The bug. signal.Notify does a non-blocking send on the channel. If the channel is unbuffered and the goroutine receiving from it isn't currently parked in <-sigs, the signal is dropped. In this snippet the receiver is ready by the time most signals arrive, so it usually works in tests — and silently fails in production where there's a time.Sleep or any other work between Notify and the receive.

Fix.

sigs := make(chan os.Signal, 1)
signal.Notify(sigs, syscall.SIGINT)

A buffer of 1 is enough: if a signal is queued and another arrives, you only need one wakeup, since the meaning is "something happened."

Bug 2 — Wait before draining StdoutPipe

cmd := exec.Command("verbose-tool")
out, _ := cmd.StdoutPipe()
cmd.Start()
err := cmd.Wait()                           // bug: blocks forever
data, _ := io.ReadAll(out)

The bug. The pipe between parent and child has a fixed kernel buffer (~64 KiB on Linux). When the child writes more than that, it blocks in write(2) waiting for a reader. The reader doesn't exist yet — we're in Wait, not ReadAll. Child blocks, parent blocks, deadlock.
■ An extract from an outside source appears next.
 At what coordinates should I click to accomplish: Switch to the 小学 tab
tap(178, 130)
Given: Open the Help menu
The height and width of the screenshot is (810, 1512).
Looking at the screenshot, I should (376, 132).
The package docs say it explicitly: "It is incorrect to call Wait before all reads from the pipe have completed."

Fix.

cmd := exec.Command("verbose-tool")
out, _ := cmd.StdoutPipe()
cmd.Start()
data, errR := io.ReadAll(out)               // drain first
errW := cmd.Wait()                          // then wait
if errR != nil { return errR }
if errW != nil { return errW }

For separate StdoutPipe and StderrPipe, drain both concurrently with two goroutines.

Bug 3 — os.Exit in a defer

func main() {
    defer cleanup()                         // bug: never runs
    if bad() {
        os.Exit(1)
    }
}

The bug. os.Exit does not run deferred functions. Not in the calling goroutine, not anywhere. The defer cleanup() registered at the top of main is silently skipped.
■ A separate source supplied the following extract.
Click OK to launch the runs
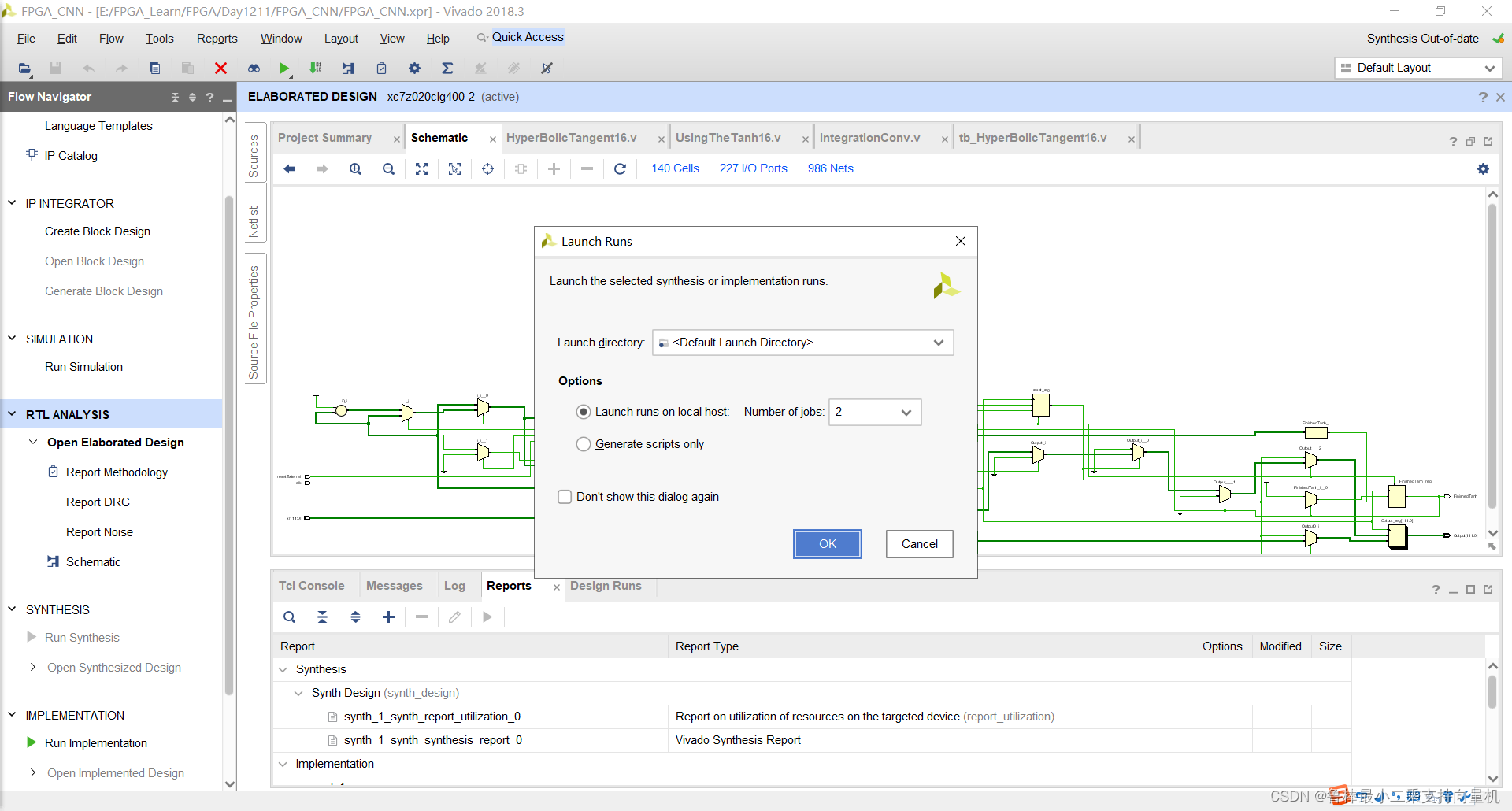 (827, 544)
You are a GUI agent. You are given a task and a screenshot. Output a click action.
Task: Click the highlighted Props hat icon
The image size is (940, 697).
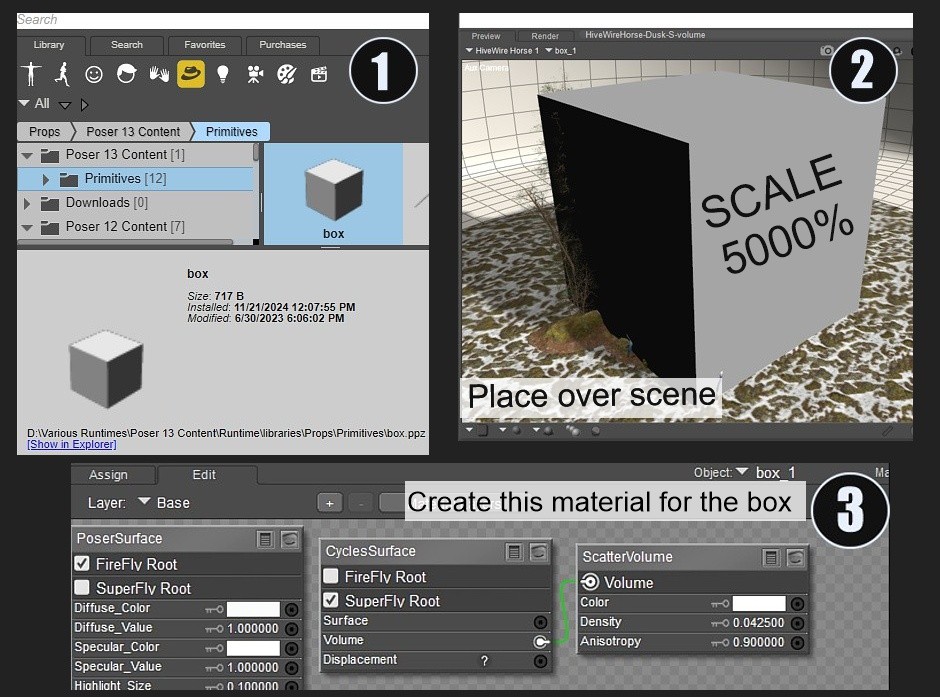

This bites every Go programmer exactly once, often during a debug session where the cleanup function is pidFile.Remove() or logger.Sync().

Fix. Wrap the work in a function that returns an error; let main translate to an exit code:

func run() error {
    defer cleanup()
    if bad() {
        return errors.New("bad happened")
    }
    return nil
}

func main() {
    if err := run(); err != nil {
        fmt.Fprintln(os.Stderr, err)
        os.Exit(1)
    }
}

Now cleanup runs on the return err path, and main's only job is exit-code translation.

Bug 4 — signal.Notify on a nil channel

var sigs chan os.Signal                     // bug: nil
signal.Notify(sigs, syscall.SIGINT)
<-sigs

The bug. sigs is a zero-value channel: nil. signal.Notify panics on a nil channel (it has an explicit check). Even without the panic, a receive on a nil channel blocks forever.

The mistake comes from forgetting make:

Fix.

sigs := make(chan os.Signal, 1)
signal.Notify(sigs, syscall.SIGINT)
<-sigs

The var sigs chan T form looks innocent because chan T is the type — but a var-declared channel is nil and useless until make.

Bug 5 — Using Run when you need streaming output

cmd := exec.Command("backup", "/tb-of-data")
cmd.Stdout = nil                            // bug
cmd.Stderr = nil
err := cmd.Run()
fmt.Println("done")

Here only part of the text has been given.